--- TASK ---
Show each line of the records in which the word "will" occurs.

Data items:
----

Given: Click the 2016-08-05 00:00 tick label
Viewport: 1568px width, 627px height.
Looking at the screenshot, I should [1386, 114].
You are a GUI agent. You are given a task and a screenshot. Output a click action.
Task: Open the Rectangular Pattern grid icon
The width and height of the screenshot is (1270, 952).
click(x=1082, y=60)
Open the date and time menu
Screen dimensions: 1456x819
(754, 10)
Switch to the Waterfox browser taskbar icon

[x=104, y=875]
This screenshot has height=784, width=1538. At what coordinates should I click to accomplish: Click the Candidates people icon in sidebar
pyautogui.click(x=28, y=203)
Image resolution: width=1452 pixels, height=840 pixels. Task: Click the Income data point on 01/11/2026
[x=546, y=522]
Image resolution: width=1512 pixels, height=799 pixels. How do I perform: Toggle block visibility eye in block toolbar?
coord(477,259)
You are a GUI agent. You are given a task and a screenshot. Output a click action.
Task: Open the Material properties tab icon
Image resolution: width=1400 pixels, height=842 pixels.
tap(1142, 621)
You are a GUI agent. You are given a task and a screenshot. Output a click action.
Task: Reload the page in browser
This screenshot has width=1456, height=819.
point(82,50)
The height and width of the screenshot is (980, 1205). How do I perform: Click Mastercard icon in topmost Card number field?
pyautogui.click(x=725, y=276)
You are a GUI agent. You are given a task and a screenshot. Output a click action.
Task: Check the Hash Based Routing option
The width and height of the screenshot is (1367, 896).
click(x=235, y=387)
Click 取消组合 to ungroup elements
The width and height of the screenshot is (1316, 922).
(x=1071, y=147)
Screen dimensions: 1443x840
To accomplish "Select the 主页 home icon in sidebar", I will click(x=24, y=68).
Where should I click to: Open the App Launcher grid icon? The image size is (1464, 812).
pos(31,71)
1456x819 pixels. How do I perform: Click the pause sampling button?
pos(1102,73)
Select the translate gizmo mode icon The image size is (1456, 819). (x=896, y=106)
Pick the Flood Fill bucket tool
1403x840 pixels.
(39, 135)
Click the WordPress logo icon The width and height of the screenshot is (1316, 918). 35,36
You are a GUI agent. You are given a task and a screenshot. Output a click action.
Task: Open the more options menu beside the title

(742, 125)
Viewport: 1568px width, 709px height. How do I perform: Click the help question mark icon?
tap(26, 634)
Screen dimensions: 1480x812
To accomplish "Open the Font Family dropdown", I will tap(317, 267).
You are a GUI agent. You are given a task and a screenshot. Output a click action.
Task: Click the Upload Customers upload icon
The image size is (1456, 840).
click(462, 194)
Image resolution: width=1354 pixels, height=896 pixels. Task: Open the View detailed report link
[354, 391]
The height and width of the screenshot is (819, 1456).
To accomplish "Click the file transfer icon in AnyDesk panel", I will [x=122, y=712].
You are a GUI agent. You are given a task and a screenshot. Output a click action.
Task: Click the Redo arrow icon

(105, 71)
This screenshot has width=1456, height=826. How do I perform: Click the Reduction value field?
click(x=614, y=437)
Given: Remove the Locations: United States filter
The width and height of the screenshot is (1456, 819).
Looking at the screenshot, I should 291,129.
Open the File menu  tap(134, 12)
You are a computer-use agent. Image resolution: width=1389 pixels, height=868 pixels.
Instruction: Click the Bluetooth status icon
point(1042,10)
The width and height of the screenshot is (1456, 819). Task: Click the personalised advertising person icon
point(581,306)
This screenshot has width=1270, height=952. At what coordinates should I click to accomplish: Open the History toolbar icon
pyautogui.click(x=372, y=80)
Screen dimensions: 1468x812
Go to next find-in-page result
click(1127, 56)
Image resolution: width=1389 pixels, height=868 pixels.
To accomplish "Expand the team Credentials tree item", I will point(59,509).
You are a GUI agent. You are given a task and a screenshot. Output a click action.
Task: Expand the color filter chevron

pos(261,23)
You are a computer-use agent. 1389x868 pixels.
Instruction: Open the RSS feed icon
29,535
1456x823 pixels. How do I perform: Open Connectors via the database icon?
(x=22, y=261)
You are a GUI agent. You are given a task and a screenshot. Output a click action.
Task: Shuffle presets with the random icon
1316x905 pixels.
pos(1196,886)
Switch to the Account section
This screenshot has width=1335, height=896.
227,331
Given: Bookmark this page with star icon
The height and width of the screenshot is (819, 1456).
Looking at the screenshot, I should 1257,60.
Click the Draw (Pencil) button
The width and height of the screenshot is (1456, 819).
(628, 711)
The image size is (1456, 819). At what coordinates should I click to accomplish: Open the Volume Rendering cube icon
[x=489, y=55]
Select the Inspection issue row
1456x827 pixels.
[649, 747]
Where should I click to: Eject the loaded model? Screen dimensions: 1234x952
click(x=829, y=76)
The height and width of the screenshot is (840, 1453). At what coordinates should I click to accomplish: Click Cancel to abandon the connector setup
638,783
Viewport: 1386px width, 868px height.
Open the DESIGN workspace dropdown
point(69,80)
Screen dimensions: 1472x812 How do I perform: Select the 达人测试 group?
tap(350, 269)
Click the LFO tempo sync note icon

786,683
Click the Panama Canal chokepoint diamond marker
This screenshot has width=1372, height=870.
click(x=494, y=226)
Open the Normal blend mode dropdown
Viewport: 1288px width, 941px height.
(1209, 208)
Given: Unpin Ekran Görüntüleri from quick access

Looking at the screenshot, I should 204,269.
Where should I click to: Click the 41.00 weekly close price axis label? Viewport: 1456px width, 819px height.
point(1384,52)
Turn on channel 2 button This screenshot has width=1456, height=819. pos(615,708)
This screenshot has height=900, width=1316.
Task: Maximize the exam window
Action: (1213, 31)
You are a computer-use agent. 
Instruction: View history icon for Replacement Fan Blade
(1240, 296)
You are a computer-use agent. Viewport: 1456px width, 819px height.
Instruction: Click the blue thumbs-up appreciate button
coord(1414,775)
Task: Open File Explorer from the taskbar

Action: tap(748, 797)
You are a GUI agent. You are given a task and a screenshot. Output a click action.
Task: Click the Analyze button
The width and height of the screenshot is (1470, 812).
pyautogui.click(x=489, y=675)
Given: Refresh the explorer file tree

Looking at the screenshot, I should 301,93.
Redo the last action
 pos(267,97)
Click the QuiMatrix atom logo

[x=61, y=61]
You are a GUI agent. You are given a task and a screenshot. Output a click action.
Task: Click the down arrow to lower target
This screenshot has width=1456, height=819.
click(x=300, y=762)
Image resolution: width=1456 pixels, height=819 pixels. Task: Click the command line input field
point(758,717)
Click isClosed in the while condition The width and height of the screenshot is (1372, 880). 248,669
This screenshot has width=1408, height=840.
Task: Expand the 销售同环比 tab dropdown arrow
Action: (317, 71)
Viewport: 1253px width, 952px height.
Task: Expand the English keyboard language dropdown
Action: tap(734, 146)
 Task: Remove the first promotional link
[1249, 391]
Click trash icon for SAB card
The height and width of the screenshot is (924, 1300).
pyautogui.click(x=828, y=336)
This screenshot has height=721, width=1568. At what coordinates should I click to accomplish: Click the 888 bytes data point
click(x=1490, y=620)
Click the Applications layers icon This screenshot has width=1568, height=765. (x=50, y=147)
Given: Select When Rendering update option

----

--- TASK SOLUTION ---
To accomplish "Select the 主页 home icon in sidebar", I will click(x=24, y=68).
To accomplish "Open the Font Family dropdown", I will tap(317, 267).
To accomplish "Click the file transfer icon in AnyDesk panel", I will [x=122, y=712].
To accomplish "Expand the team Credentials tree item", I will point(59,509).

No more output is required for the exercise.